4 U.S. Code § 114 - Limitation on State income taxation of certain pension income

(a)   No State may impose an income tax on any retirement income of an individual who is not a resident or domiciliary of such State (as determined under the laws of such State).

(b)  For purposes of this section—

(1)  The term “retirement income” means any income from—

(A)   a qualified trust under section 401(a) of the Internal Revenue Code of 1986 that is exempt under section 501(a) from taxation;

(B)   a simplified employee pension as defined in section 408(k) of such Code;

(C)   an annuity plan described in section 403(a) of such Code;

(D)   an annuity contract described in section 403(b) of such Code;

(E)   an individual retirement plan described in section 7701(a)(37) of such Code;

(F)   an eligible deferred compensation plan (as defined in section 457 of such Code);

(G)   a governmental plan (as defined in section 414(d) of such Code);

(H)   a trust described in section 501(c)(18) of such Code; or

(I)  any plan, program, or arrangement described in section 3121(v)(2)(C) of such Code (or any plan, program, or arrangement that is in writing, that provides for retirement payments in recognition of prior service to be made to a retired partner, and that is in effect immediately before retirement begins), if such income—

(i)  is part of a series of substantially equal periodic payments (not less frequently than annually which may include income described in subparagraphs (A) through (H)) made for—

(I)   the life or life expectancy of the recipient (or the joint lives or joint life expectancies of the recipient and the designated beneficiary of the recipient), or

(II)   a period of not less than 10 years, or

(ii)   is a payment received after termination of employment and under a plan, program, or arrangement (to which such employment relates) maintained solely for the purpose of providing retirement benefits for employees in excess of the limitations imposed by 1 or more of sections 401(a)(17), 401(k), 401(m), 402(g), 403(b), 408(k), or 415 of such Code or any other limitation on contributions or benefits in such Code on plans to which any of such sections apply.
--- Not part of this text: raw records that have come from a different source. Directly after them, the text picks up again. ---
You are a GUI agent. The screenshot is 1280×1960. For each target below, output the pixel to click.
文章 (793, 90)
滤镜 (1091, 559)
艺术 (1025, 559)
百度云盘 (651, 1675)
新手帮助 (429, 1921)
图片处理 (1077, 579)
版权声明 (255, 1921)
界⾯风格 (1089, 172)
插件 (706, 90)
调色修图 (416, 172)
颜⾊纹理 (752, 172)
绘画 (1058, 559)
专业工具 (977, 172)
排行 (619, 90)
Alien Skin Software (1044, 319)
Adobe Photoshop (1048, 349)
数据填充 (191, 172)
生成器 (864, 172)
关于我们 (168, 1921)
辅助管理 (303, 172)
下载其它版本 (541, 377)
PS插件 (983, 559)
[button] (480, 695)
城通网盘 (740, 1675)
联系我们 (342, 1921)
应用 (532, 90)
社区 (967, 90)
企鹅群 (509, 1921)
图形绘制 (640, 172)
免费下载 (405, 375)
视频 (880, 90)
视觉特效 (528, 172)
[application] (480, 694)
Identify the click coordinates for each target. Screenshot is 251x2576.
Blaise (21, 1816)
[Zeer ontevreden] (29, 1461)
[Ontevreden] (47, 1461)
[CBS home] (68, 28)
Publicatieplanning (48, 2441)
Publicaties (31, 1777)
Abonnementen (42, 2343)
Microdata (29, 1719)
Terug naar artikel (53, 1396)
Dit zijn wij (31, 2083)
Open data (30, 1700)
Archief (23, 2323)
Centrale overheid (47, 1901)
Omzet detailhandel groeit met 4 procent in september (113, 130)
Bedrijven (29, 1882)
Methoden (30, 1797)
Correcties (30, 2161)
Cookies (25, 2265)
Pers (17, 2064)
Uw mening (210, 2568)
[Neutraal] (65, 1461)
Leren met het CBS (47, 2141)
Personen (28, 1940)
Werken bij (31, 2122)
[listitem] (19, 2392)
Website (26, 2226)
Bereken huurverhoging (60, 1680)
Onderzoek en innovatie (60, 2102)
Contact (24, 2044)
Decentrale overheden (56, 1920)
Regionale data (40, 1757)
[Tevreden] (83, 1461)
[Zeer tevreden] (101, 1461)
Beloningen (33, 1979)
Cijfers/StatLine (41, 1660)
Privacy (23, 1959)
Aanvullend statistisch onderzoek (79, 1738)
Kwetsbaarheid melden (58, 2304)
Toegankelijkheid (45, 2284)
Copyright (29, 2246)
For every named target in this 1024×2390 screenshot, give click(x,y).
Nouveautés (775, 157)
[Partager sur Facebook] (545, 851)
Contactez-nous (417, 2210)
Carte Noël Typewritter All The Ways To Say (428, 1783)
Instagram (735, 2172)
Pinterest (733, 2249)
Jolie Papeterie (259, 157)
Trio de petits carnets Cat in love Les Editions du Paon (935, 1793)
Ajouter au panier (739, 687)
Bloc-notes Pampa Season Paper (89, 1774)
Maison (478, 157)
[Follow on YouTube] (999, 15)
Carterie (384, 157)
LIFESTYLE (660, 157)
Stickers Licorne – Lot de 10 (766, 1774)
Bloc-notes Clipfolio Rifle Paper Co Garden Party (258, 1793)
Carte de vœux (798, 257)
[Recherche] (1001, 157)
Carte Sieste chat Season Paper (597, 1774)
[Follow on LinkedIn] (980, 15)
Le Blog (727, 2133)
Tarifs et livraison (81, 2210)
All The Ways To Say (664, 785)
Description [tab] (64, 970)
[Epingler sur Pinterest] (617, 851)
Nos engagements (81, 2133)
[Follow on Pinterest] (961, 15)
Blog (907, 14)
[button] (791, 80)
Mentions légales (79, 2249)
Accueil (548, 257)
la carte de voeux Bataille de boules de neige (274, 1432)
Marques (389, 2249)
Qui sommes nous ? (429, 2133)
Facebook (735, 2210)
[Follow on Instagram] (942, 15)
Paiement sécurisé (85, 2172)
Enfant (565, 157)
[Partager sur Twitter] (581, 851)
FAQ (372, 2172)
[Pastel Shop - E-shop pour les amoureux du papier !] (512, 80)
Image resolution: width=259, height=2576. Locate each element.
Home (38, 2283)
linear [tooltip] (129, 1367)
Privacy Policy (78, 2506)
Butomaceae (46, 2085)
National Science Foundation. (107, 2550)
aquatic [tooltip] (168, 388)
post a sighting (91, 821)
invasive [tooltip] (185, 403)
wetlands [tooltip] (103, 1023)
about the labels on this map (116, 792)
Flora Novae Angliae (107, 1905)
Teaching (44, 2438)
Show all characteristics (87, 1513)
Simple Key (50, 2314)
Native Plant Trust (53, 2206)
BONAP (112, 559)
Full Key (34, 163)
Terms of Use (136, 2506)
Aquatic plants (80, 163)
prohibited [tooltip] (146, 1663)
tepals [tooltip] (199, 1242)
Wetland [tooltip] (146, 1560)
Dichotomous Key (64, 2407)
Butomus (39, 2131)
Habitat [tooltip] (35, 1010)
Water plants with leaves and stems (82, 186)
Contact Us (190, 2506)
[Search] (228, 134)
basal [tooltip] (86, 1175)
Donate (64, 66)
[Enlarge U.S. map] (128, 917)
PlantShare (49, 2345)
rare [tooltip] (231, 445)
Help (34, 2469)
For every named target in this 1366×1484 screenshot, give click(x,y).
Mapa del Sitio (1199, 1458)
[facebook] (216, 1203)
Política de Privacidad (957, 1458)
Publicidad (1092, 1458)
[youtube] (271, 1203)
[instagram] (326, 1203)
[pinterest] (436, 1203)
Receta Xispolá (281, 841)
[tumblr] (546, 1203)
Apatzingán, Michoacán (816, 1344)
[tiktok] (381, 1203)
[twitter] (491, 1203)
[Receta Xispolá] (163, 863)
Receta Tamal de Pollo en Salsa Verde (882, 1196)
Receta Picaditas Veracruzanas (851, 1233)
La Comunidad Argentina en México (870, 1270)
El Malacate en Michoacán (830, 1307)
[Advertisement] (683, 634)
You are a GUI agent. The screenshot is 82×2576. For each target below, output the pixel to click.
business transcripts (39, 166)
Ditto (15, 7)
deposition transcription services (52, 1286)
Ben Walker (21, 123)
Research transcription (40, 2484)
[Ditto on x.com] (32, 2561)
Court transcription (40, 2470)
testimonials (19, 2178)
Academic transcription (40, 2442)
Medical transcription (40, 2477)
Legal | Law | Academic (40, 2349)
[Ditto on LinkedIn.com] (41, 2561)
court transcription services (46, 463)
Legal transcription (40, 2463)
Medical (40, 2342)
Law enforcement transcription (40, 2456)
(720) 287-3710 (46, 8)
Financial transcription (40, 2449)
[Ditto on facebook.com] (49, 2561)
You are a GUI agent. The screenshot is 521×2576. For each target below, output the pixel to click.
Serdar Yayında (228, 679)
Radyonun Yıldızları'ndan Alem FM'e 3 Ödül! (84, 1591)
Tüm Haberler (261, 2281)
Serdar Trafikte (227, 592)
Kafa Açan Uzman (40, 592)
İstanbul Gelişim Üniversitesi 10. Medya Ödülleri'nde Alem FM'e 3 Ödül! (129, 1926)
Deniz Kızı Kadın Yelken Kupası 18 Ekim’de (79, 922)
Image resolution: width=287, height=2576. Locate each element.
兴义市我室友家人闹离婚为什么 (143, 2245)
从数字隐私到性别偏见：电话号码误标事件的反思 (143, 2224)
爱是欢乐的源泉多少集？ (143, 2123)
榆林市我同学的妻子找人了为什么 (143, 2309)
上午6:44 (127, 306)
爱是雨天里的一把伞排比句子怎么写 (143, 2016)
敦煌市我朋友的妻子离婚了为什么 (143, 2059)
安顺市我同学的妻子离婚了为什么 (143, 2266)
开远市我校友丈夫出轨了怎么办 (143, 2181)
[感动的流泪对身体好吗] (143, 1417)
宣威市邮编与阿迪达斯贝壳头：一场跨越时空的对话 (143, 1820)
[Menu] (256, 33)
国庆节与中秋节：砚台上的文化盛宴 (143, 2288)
The fact that payments may be adjusted from time to time pursuant to such plan, program, or arrangement to limit total disbursements under a predetermined formula, or to provide cost of living or similar adjustments, will not cause the periodic payments provided under such plan, program, or arrangement to fail the “substantially equal periodic payments” test.

Such term includes any retired or retainer pay of a member or former member of a uniform service computed under chapter 71 of title 10, United States Code.

(2)   The term “income tax” has the meaning given such term by section 110(c).

(3)   The term “State” includes any political subdivision of a State, the District of Columbia, and the possessions of the United States.

(4)   For purposes of this section, the term “retired partner” is an individual who is described as a partner in section 7701(a)(2) of the Internal Revenue Code of 1986 and who is retired under such individual’s partnership agreement.

(e)  Nothing in this section shall be construed as having any effect on the application of section 514 of the Employee Retirement Income Security Act of 1974.